Traditional state-based systems store only the current state. When an AI agent makes a series of tool calls, reasoning steps, and decisions, you only see the final output. But debugging an agent that produced a wrong answer requires understanding the full chain: which tools were called, what data came back, how the LLM interpreted the results, and where the reasoning went wrong.

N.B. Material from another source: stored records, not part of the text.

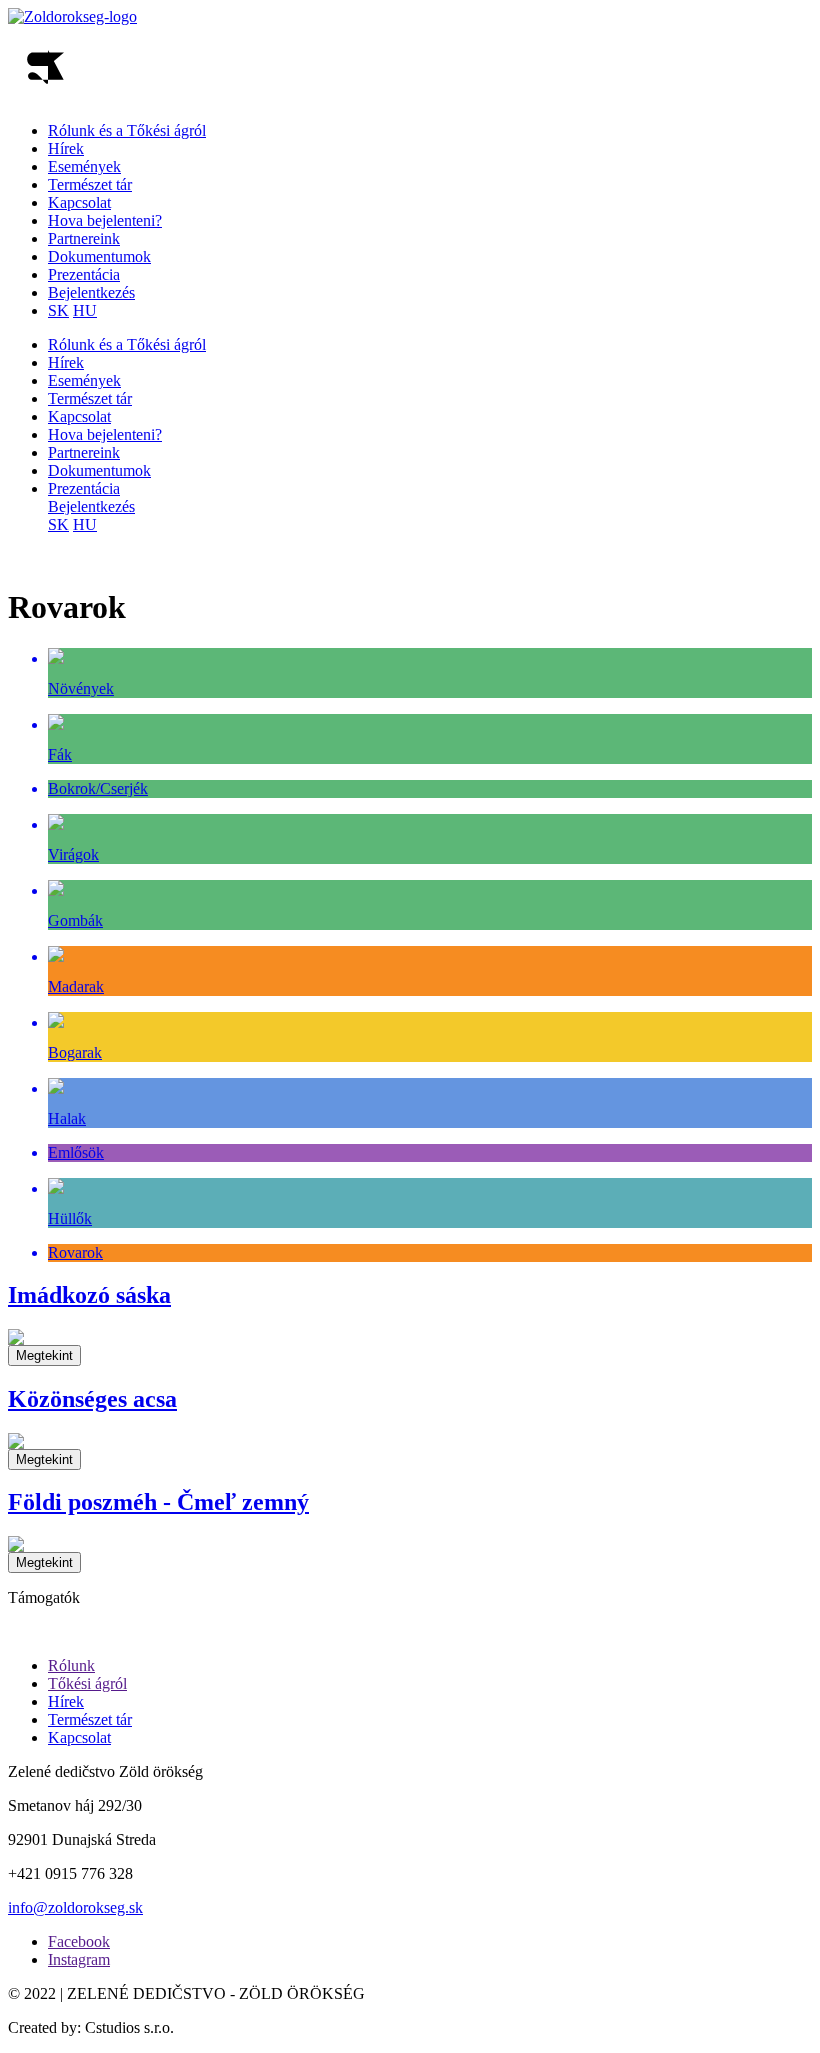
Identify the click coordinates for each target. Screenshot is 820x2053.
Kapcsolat (79, 202)
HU (85, 310)
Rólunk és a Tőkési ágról (127, 130)
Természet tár (90, 184)
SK (58, 310)
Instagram (79, 1959)
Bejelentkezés (91, 292)
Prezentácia (84, 274)
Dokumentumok (99, 256)
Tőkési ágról (87, 1683)
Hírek (66, 148)
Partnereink (84, 238)
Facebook (79, 1941)
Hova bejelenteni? (105, 220)
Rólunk (71, 1665)
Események (84, 166)
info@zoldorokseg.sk (75, 1907)
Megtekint (44, 1355)
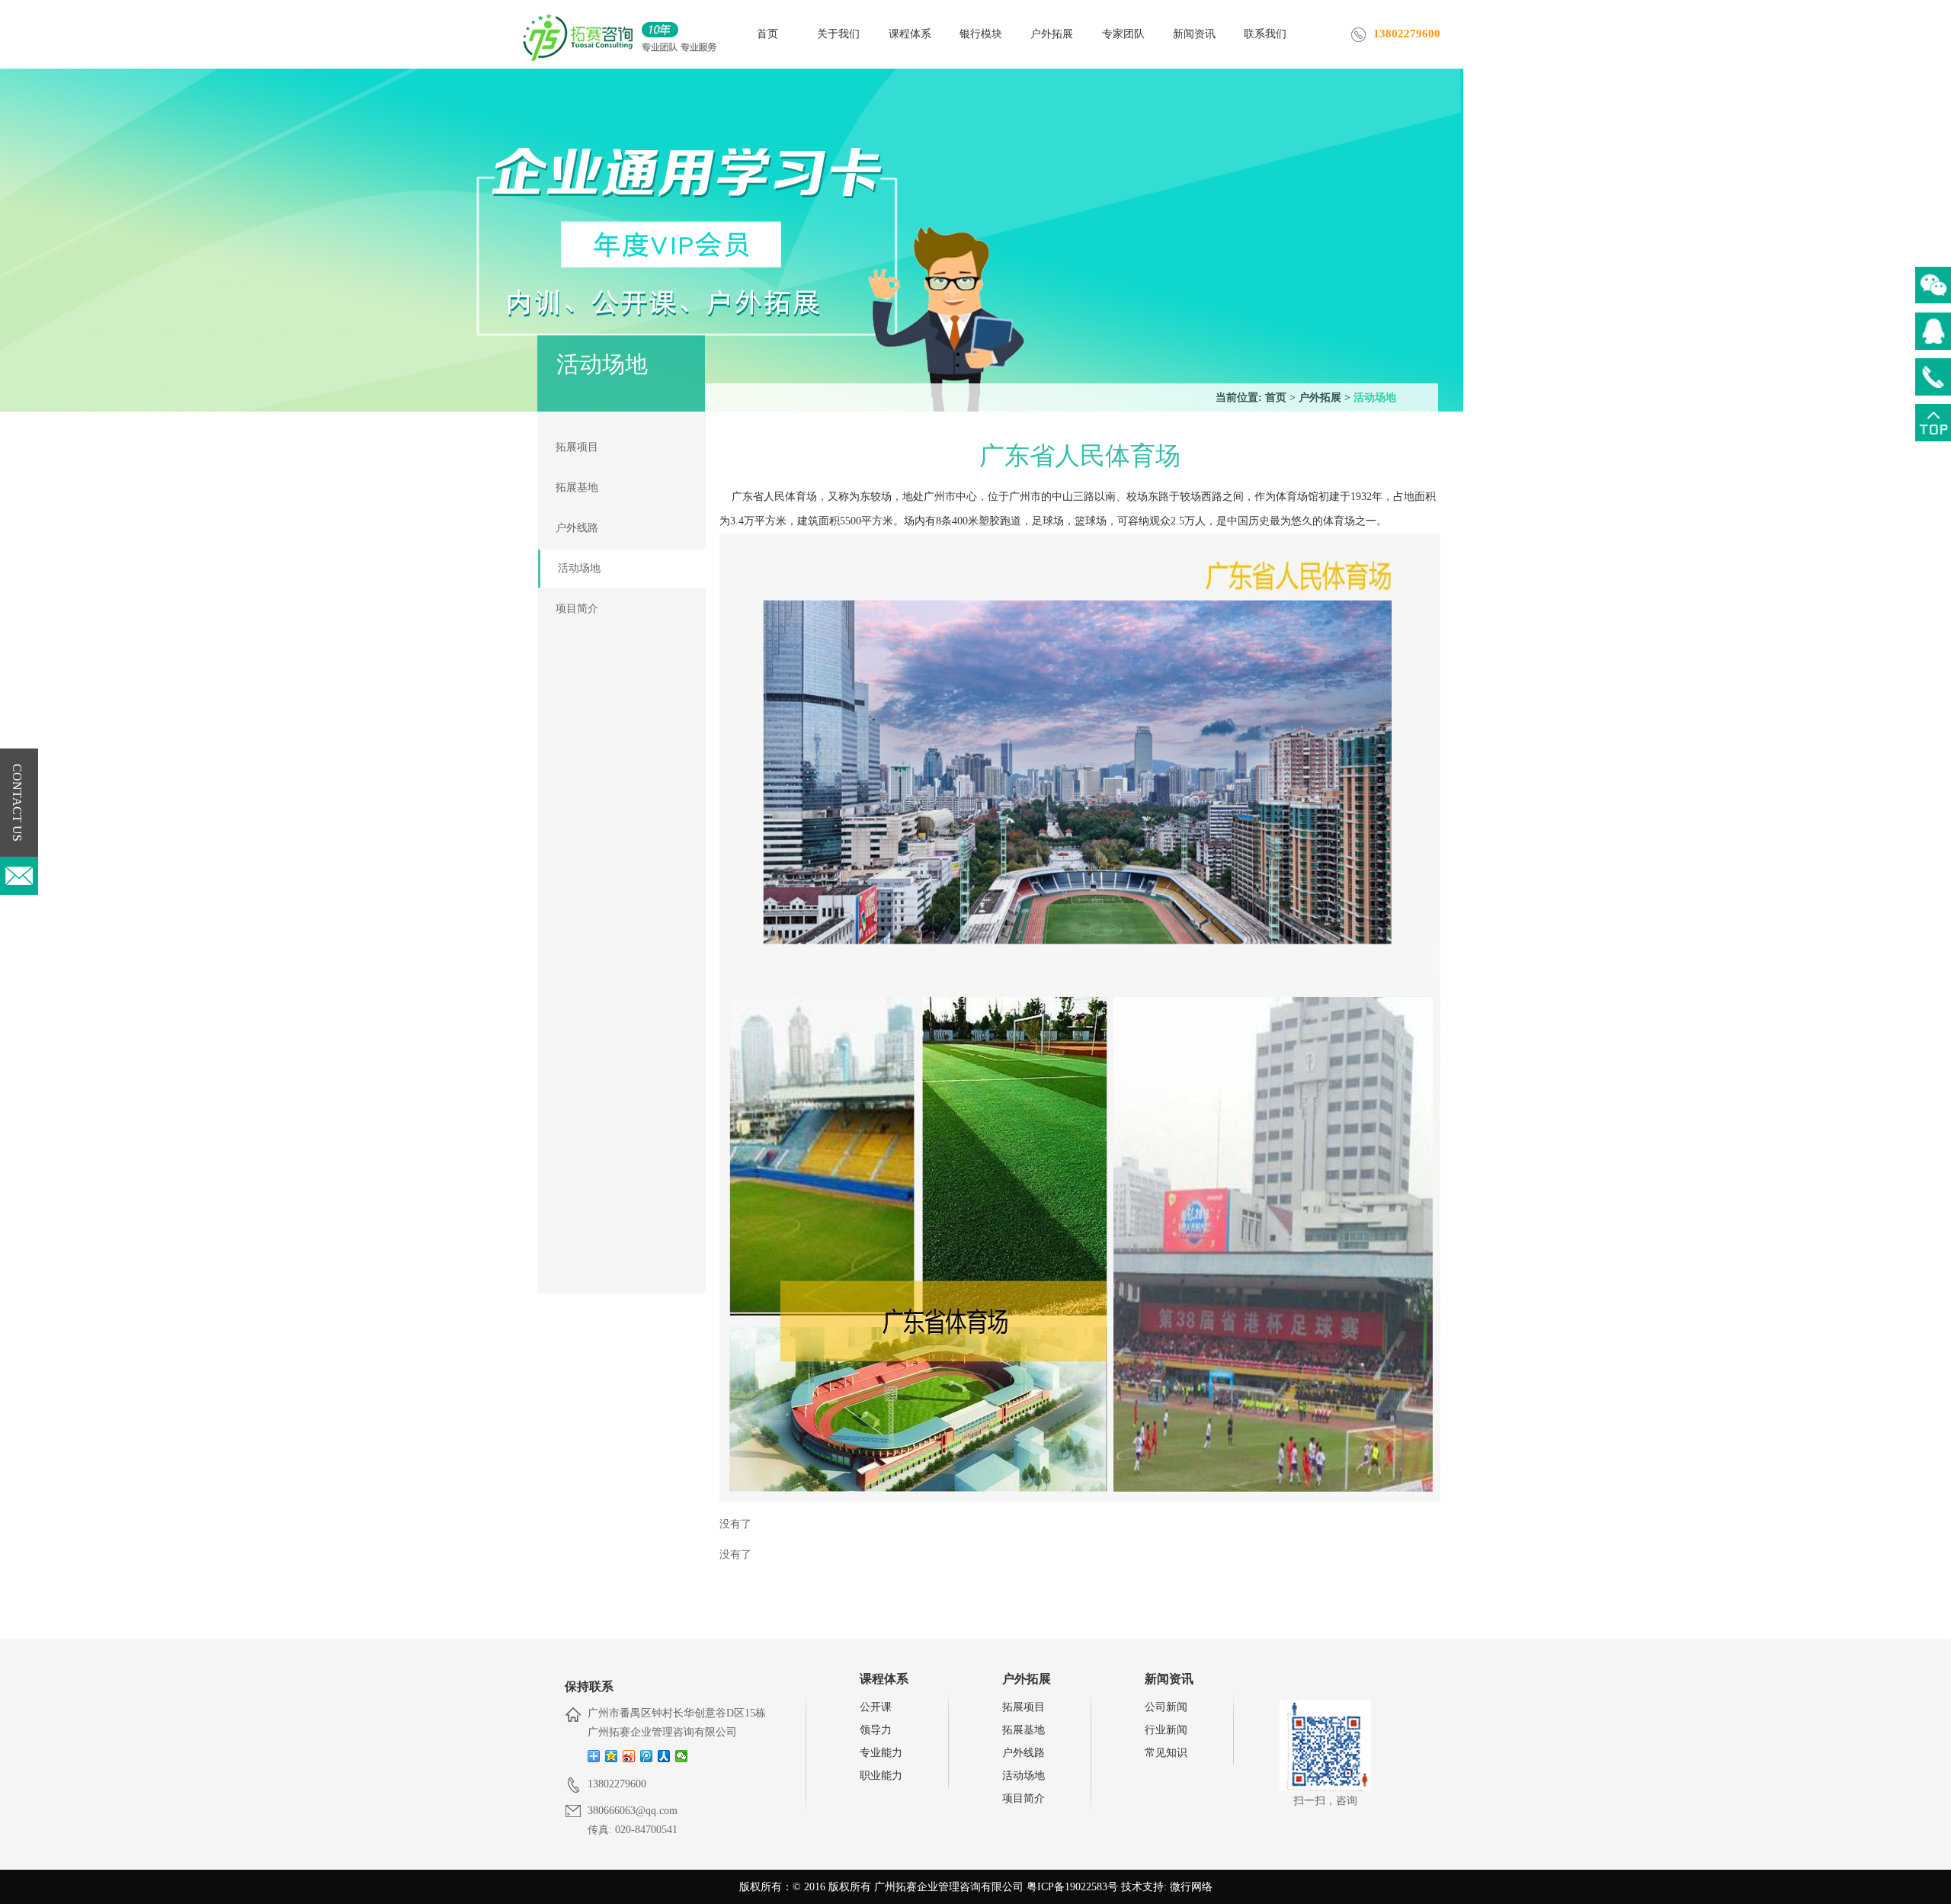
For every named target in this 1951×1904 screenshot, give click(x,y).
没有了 (735, 1524)
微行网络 (1191, 1887)
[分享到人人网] (664, 1756)
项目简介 (577, 608)
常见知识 (1166, 1752)
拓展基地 (577, 487)
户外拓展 (1051, 34)
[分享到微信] (681, 1756)
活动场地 (1375, 397)
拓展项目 (577, 447)
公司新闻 (1166, 1707)
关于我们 (838, 34)
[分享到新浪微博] (629, 1756)
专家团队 (1123, 34)
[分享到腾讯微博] (646, 1756)
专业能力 (881, 1752)
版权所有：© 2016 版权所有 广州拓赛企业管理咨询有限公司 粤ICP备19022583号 (928, 1887)
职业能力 (881, 1775)
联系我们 (1265, 34)
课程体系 (910, 34)
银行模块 (980, 34)
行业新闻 (1166, 1730)
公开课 (876, 1707)
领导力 (876, 1730)
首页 (767, 34)
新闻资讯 (1194, 34)
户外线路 (577, 528)
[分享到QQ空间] (611, 1756)
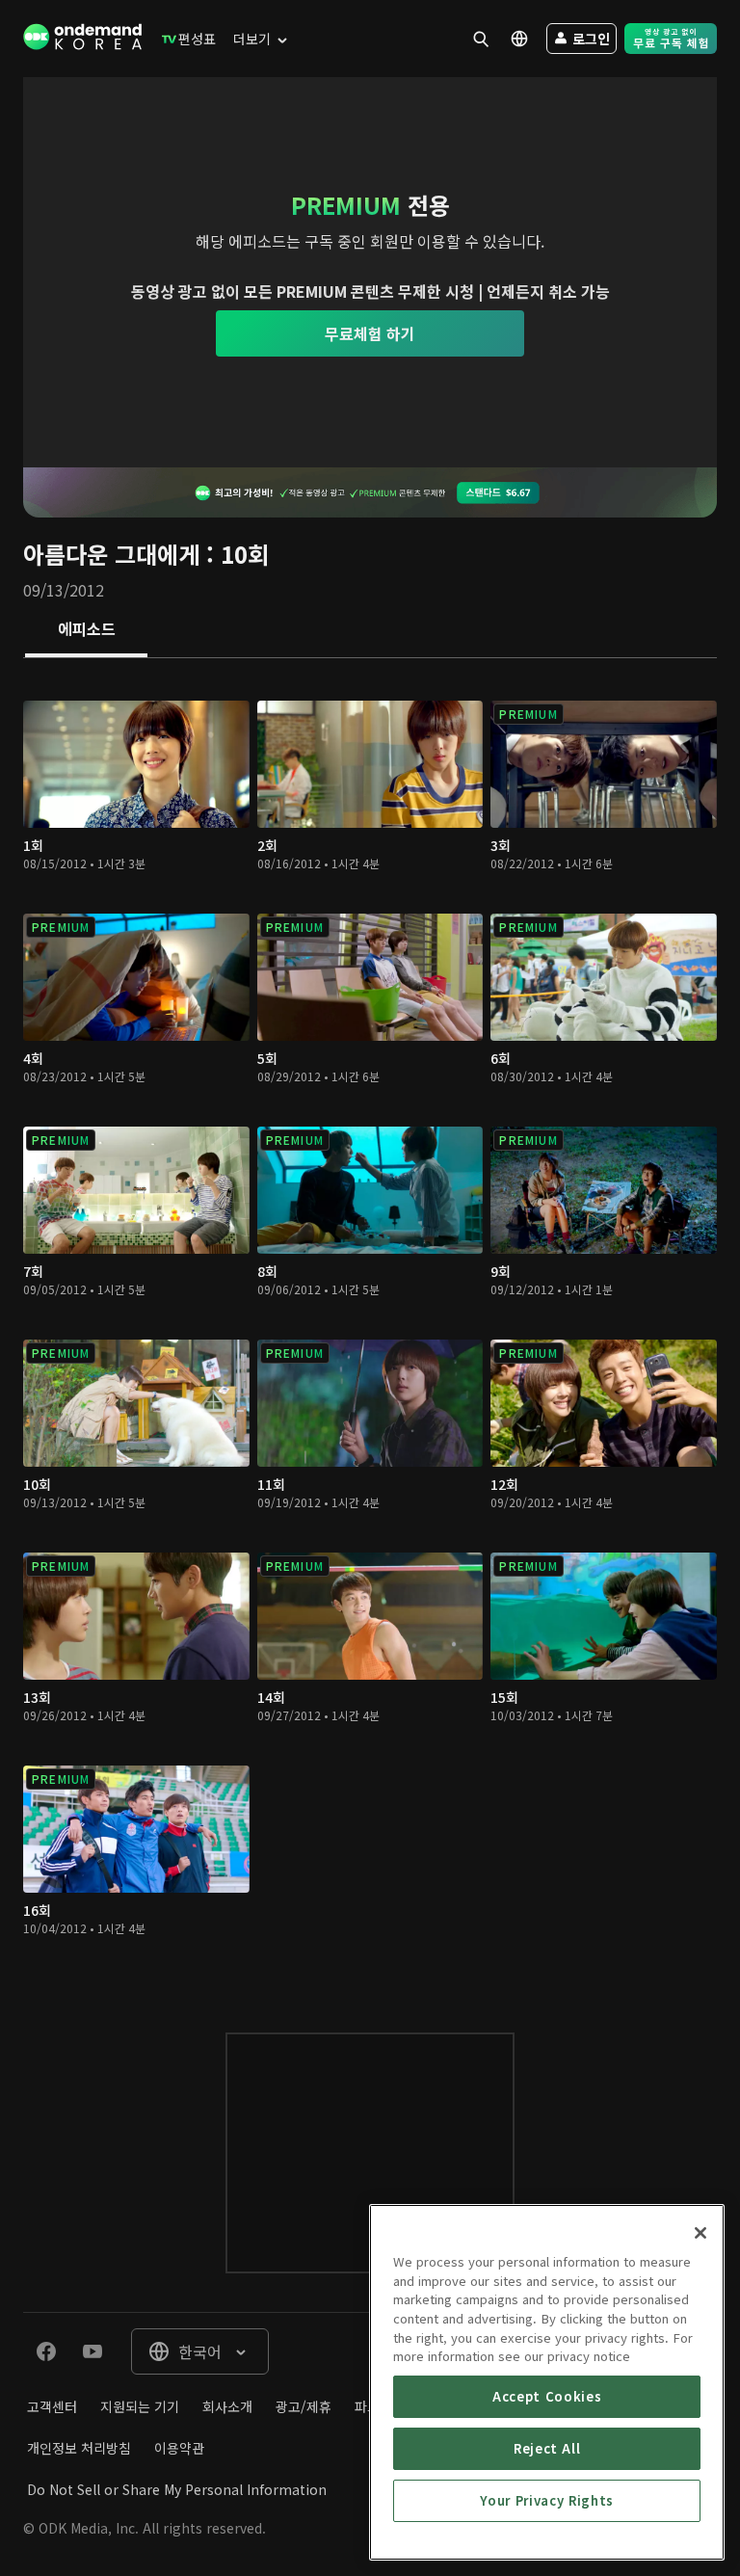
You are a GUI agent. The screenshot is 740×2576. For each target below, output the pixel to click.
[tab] (86, 630)
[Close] (700, 2233)
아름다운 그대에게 (111, 554)
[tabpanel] (370, 1326)
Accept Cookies (546, 2396)
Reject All (547, 2448)
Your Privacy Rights (546, 2500)
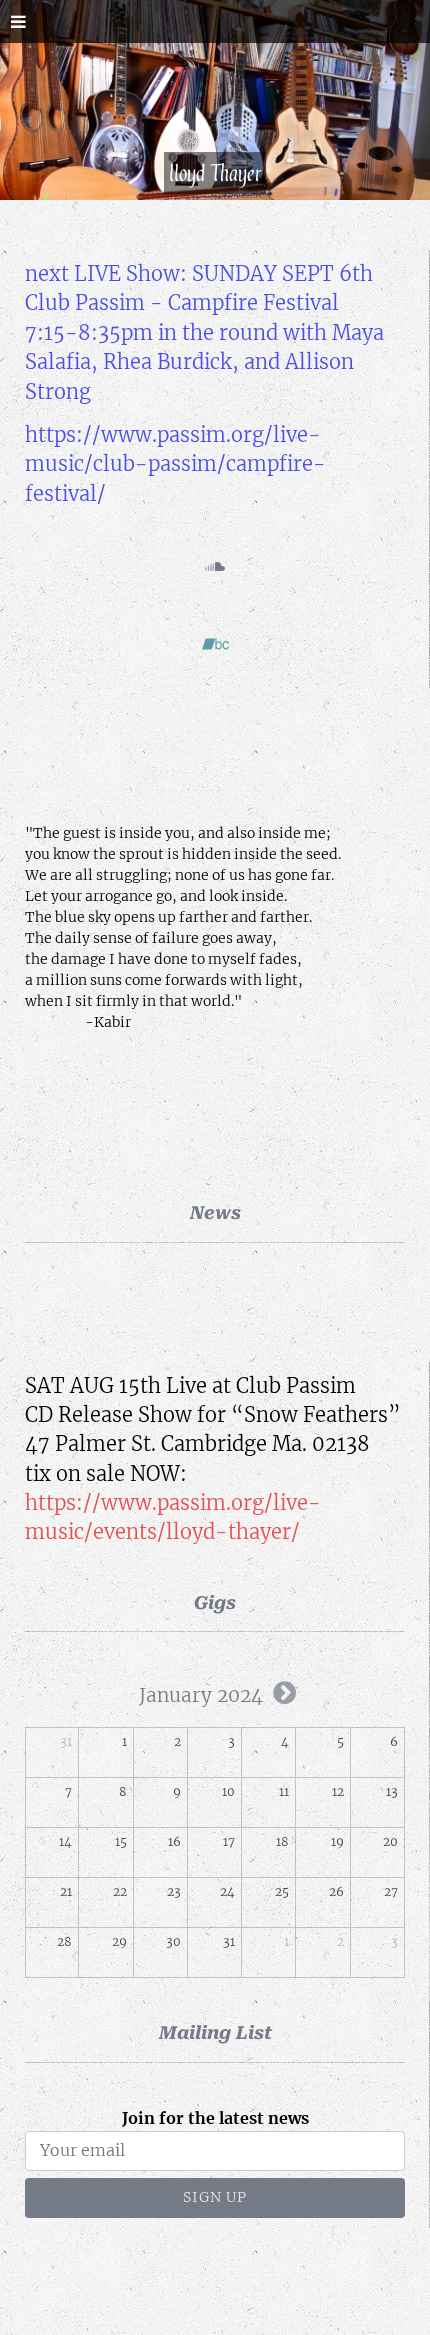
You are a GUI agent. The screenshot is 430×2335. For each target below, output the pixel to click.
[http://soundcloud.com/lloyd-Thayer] (215, 570)
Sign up (215, 2197)
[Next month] (284, 1693)
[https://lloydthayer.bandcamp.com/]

Event sourcing solves this by storing every state change as an immutable event. Instead of updating a "current state" record, you append events. The current state is always derivable by replaying the event stream from the beginning.

Designing the Event Store

The event store is an append-only log. Each event carries a timestamp, a type, the agent session it belongs to, and a payload:

flowchart TD
    START["Event Sourcing for AI Agents: Recording Every Dec…"] --> A
    A["Why Event Sourcing Fits AI Agents"]
    A --> B
    B["Designing the Event Store"]
    B --> C
    C["Recording Agent Decisions"]
    C --> D
    D["Building Projections"]
    D --> E
    E["Replaying for Debugging"]
    E --> F
    F["Persistent Event Store with SQLite"]
    F --> G
    G["FAQ"]
    G --> DONE["Key Takeaways"]
    style START fill:#4f46e5,stroke:#4338ca,color:#fff
    style DONE fill:#059669,stroke:#047857,color:#fff

import uuid
import json
from datetime import datetime, timezone
from dataclasses import dataclass, field, asdict
from typing import Any

@dataclass
class AgentEvent:
    event_id: str = field(default_factory=lambda: str(uuid.uuid4()))
    session_id: str = ""
    event_type: str = ""
    timestamp: str = field(
        default_factory=lambda: datetime.now(timezone.utc).isoformat()
    )
    payload: dict[str, Any] = field(default_factory=dict)
    version: int = 0

class EventStore:
    """Append-only event store for agent sessions."""

    def __init__(self):
        self._events: list[AgentEvent] = []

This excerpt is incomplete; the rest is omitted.